**EXERCISE INSTRUCTIONS:** All lines of the records below that contain the word "filter" must be listed.

(RECORDED DATA Opens)

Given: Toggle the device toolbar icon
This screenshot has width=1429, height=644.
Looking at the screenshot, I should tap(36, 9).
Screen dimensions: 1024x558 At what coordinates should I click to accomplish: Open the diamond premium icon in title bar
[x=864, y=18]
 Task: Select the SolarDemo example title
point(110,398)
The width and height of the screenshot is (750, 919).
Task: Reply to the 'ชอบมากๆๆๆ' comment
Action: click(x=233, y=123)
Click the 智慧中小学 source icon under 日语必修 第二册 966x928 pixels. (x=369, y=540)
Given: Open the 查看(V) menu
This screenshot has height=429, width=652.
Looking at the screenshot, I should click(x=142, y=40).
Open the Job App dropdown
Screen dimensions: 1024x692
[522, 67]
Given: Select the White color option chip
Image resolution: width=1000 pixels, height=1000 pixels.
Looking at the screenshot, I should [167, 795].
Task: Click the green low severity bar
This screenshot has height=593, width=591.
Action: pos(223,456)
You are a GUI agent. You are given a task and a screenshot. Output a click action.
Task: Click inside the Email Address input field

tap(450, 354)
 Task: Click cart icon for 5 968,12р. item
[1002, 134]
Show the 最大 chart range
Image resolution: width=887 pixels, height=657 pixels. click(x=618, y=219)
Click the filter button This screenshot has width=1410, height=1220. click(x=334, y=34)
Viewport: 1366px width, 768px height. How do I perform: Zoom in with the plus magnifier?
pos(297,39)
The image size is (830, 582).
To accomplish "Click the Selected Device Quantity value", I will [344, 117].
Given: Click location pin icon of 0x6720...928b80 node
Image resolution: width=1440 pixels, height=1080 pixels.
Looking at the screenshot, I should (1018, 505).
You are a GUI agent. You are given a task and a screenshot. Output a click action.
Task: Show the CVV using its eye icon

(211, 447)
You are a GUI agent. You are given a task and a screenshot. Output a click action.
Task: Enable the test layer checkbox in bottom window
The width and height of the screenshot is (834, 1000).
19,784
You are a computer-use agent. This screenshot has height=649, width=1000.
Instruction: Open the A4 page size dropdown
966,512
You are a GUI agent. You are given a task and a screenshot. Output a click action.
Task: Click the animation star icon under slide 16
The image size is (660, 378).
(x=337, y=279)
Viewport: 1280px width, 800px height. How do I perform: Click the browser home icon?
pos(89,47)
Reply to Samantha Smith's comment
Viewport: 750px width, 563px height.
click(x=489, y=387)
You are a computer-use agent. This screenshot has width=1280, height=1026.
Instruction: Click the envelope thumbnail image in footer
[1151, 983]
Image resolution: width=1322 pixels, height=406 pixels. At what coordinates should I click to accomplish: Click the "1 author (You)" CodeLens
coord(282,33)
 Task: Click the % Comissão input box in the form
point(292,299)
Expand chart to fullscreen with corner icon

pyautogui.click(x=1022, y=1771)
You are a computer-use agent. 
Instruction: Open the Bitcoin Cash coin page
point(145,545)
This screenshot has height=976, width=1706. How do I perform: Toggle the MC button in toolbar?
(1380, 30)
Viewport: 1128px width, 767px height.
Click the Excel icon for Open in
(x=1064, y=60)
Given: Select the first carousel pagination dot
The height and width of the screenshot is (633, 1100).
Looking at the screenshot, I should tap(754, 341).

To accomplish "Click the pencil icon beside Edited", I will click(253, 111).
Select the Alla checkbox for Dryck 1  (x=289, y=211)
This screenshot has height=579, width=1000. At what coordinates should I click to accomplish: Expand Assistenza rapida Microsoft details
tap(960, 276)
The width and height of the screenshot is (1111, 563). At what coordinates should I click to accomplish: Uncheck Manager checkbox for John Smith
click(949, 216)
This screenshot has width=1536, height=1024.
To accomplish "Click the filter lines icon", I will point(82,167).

(RECORDED DATA Closes)

**OUTPUT BELOW:**
Click the filter button This screenshot has width=1410, height=1220. click(x=334, y=34)
To accomplish "Click the filter lines icon", I will point(82,167).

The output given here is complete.